The rewards are as follows: A step = -1 key = 100 Door = 100 Death wall = -100
See the setup of the AI in the code.
My problem is, that regardless of what I do, it ends up following the same strategy of just going to the outer walls and staying there. I presume this is because, the outer walls givve the least amount of punishment per step, as the risk of dying is decreased considerably. At the same time, as the moves increase, the chance of ending up at the outer walls increases as well (see the heatmaps)
I've tried the following:
- Drastically decreasing the decay of the epsilon, such that it reaches its final state only in the last 10% of the training steps.
- Running 100k moves just to add to the EMR before I start actually counting the steps.
- Increasing the size of the network
- Giving out a negative -2 reward for staying in the same tile
- Feeding it the whole grid as the input vector
None of this has worked. The longest I have trained a single model was for 14 million training steps. Still, same strategy as before.

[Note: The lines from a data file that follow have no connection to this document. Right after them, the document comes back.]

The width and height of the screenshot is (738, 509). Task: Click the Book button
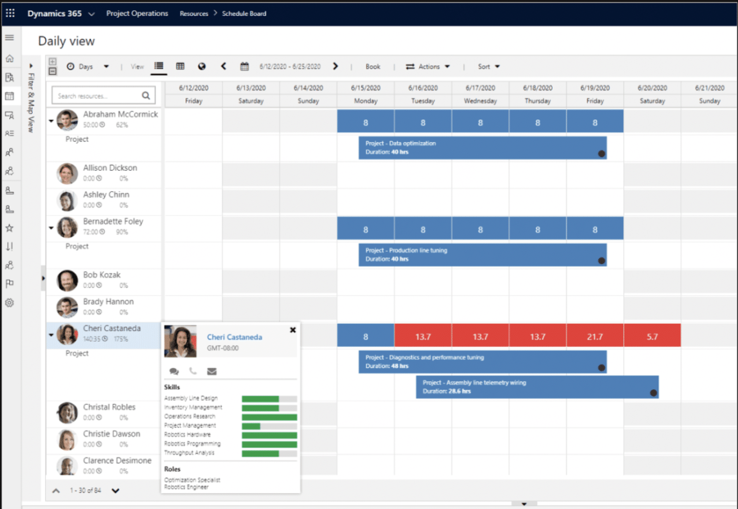pos(373,66)
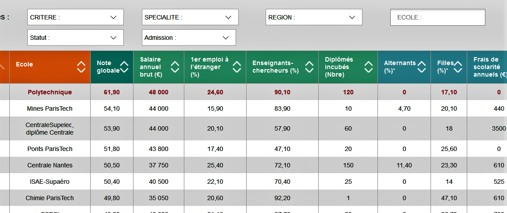Select the Polytechnique school row
This screenshot has height=213, width=507.
point(254,92)
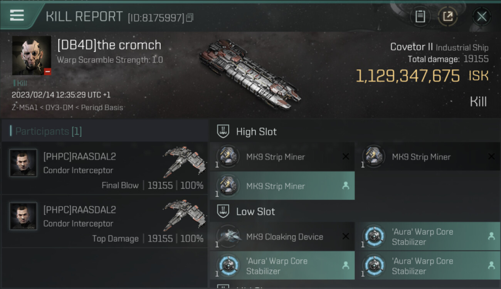Click the Low Slot section icon
This screenshot has height=289, width=501.
click(224, 211)
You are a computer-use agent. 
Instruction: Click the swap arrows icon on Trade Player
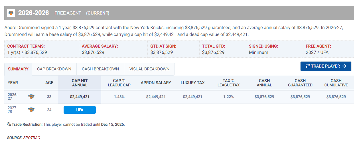click(308, 66)
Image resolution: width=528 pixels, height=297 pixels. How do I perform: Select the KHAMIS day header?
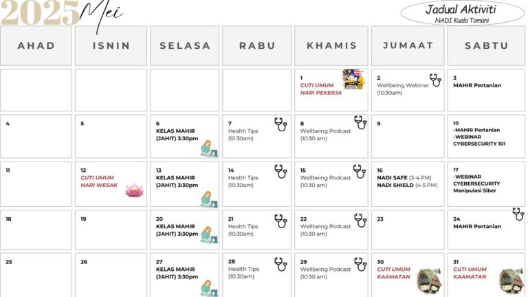click(331, 46)
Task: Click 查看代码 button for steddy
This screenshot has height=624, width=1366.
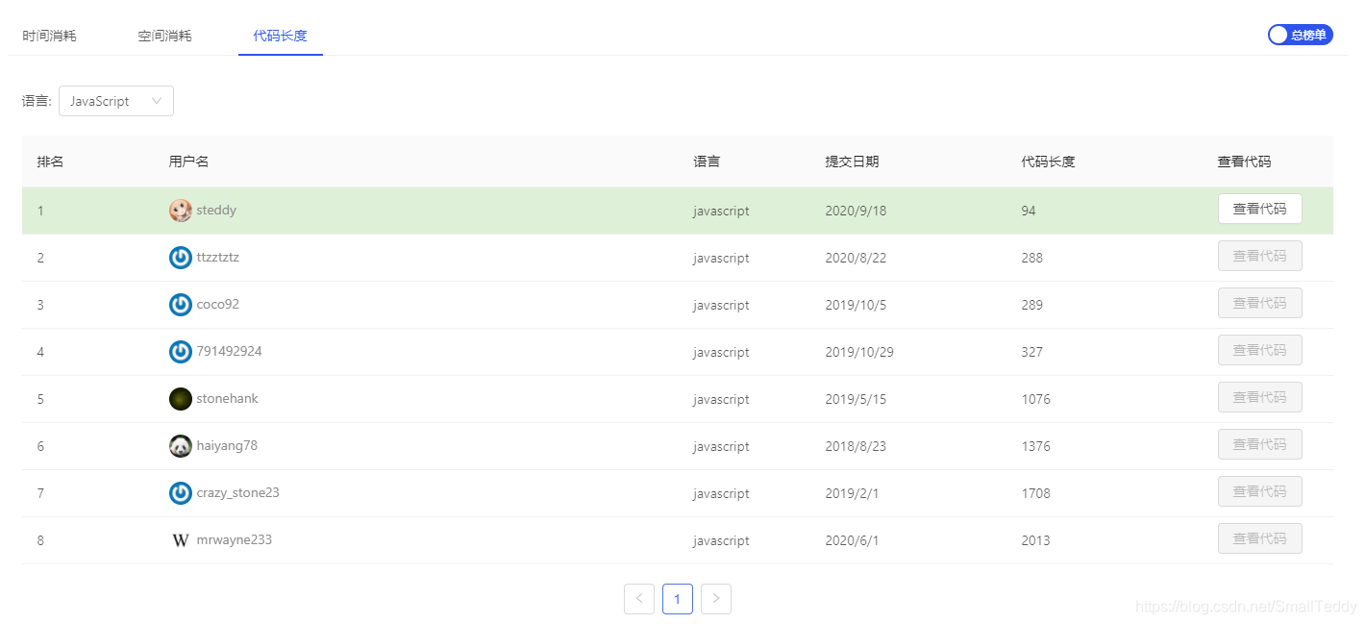Action: point(1259,209)
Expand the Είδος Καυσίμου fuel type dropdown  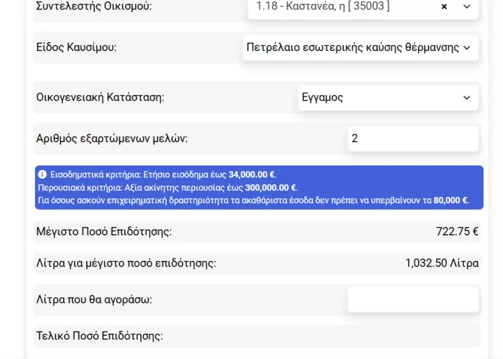coord(353,48)
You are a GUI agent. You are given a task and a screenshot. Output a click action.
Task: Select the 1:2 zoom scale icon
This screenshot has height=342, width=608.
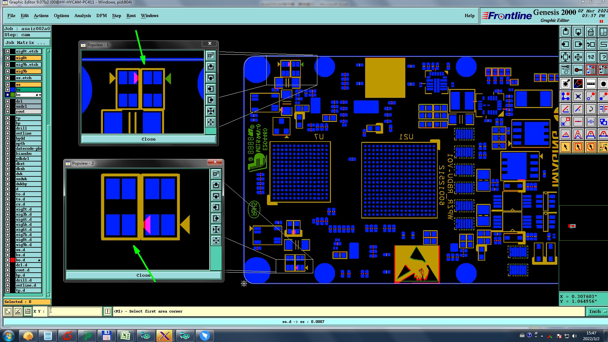tap(591, 57)
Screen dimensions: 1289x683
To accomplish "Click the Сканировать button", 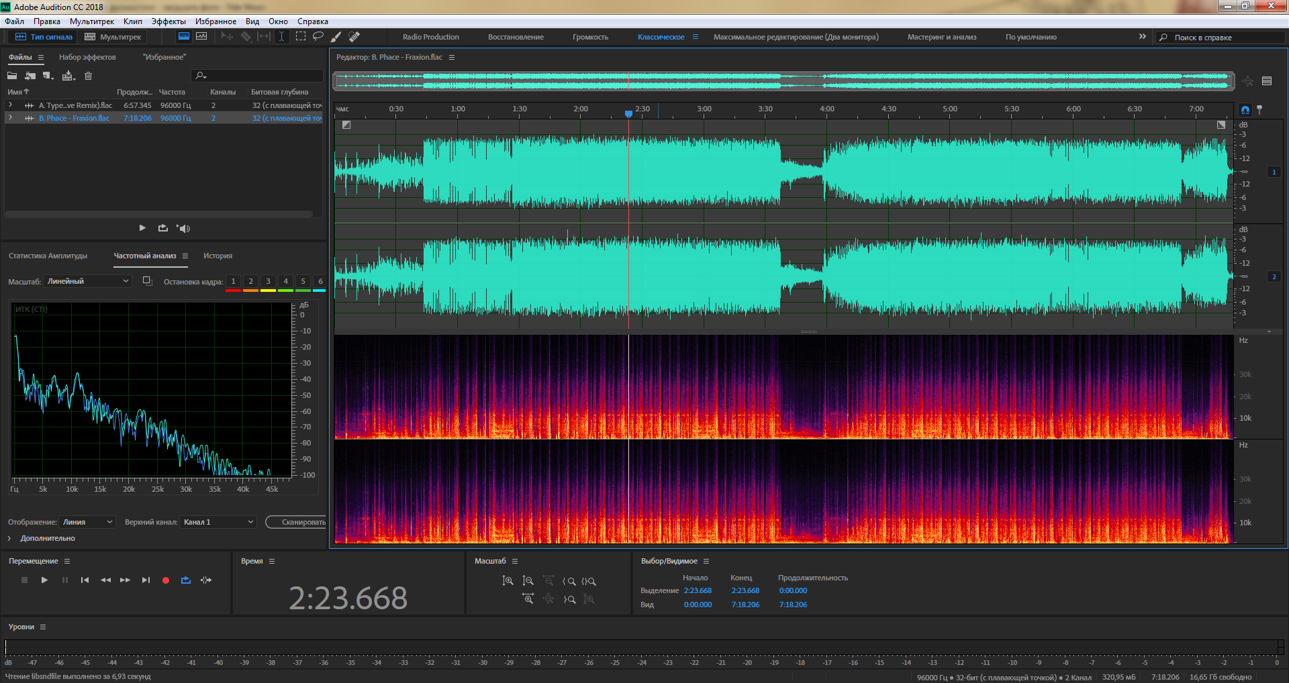I will (x=300, y=522).
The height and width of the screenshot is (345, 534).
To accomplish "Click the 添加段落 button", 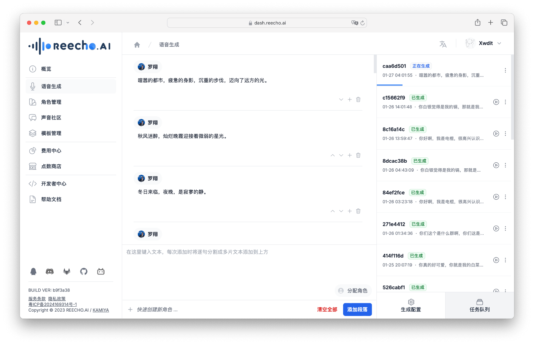I will point(357,309).
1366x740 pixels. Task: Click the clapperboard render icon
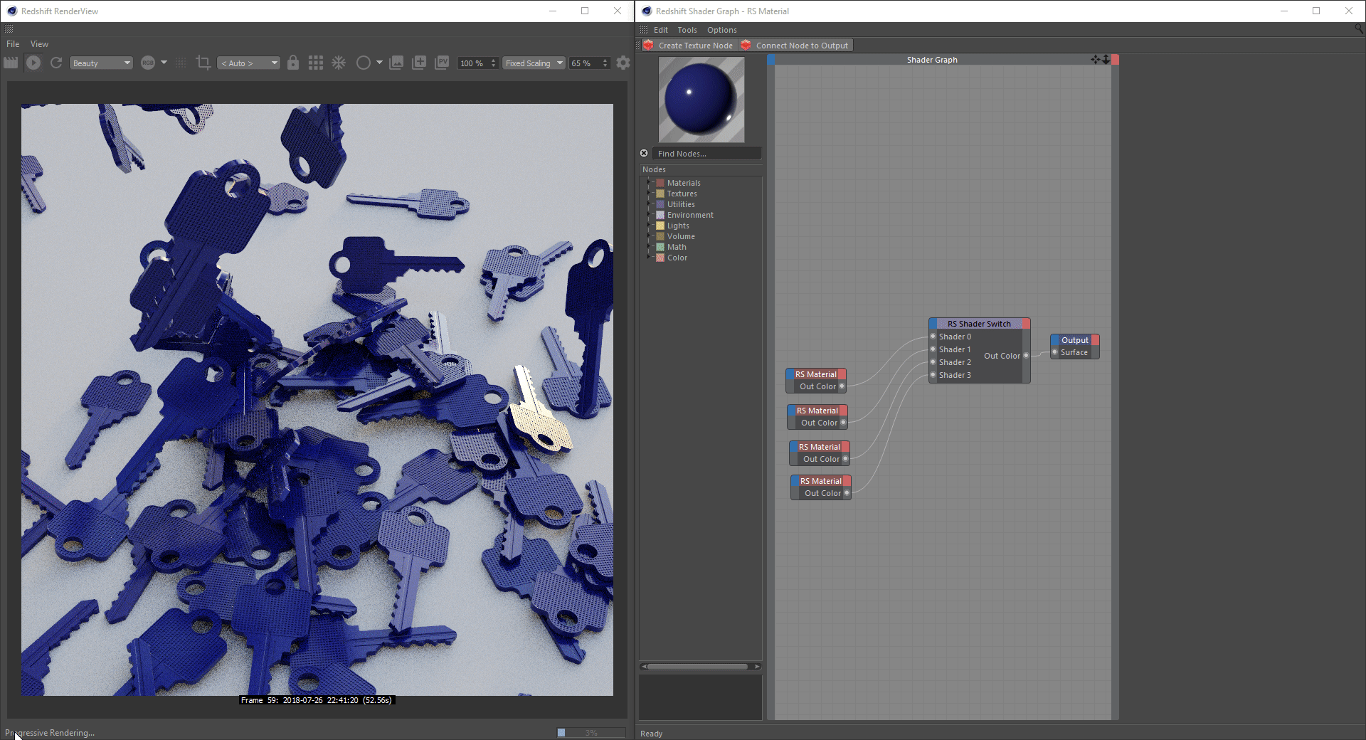tap(11, 63)
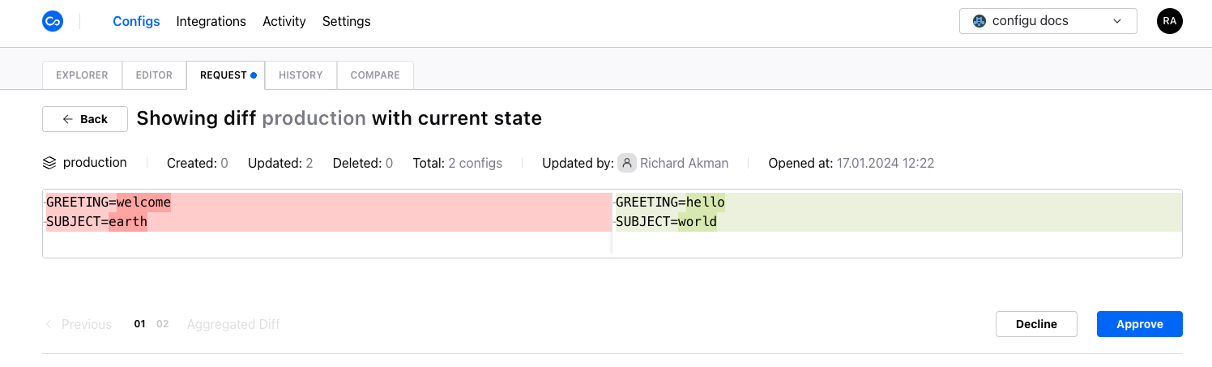Select the History tab
Image resolution: width=1212 pixels, height=367 pixels.
pos(301,75)
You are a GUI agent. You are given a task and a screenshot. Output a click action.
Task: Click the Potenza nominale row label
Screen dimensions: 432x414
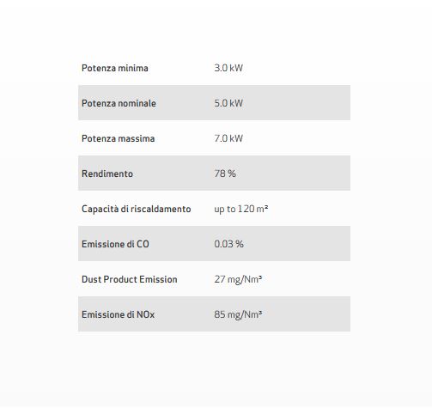click(x=119, y=103)
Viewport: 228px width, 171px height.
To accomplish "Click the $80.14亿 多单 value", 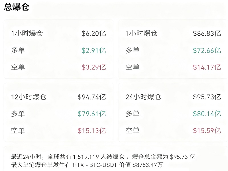I will (207, 114).
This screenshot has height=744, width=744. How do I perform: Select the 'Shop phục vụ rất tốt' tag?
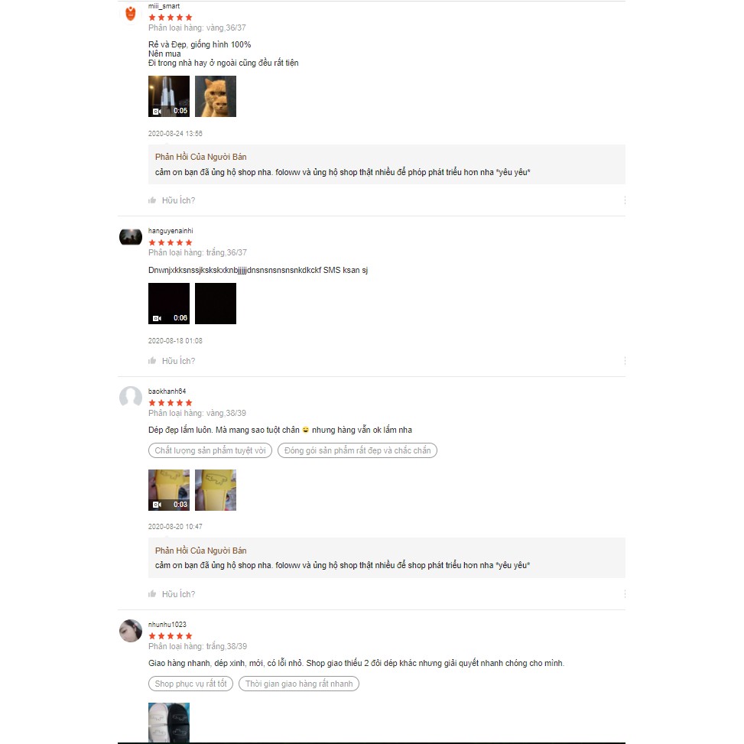click(190, 684)
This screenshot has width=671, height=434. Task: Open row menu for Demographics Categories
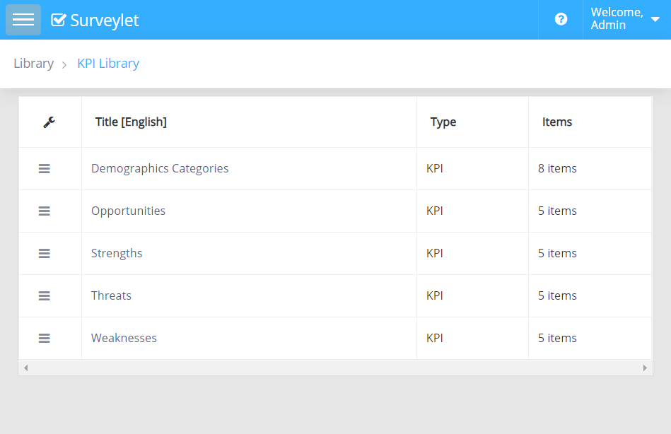(44, 169)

The way I evaluate the model is by(in this order):
- At every 1 millionth training step I run 50-100k evaluation steps where I record the outcome of every step
- Generating a heatmap to see whether or not it remains in the same few places (which are not the key or the door)
- Running its best policy and visually estimating whether or not it has improved
CODE: https://github.com/BrugerX/IISProject3Ugers
Training is done through the TrainingLoop.py and the evaluation is done through the HeatMapEvaluation.py.
What is it, that I have missed? How come, even after 14 million training steps, that the model still hasn't learnt to memorize the path in GridWorld?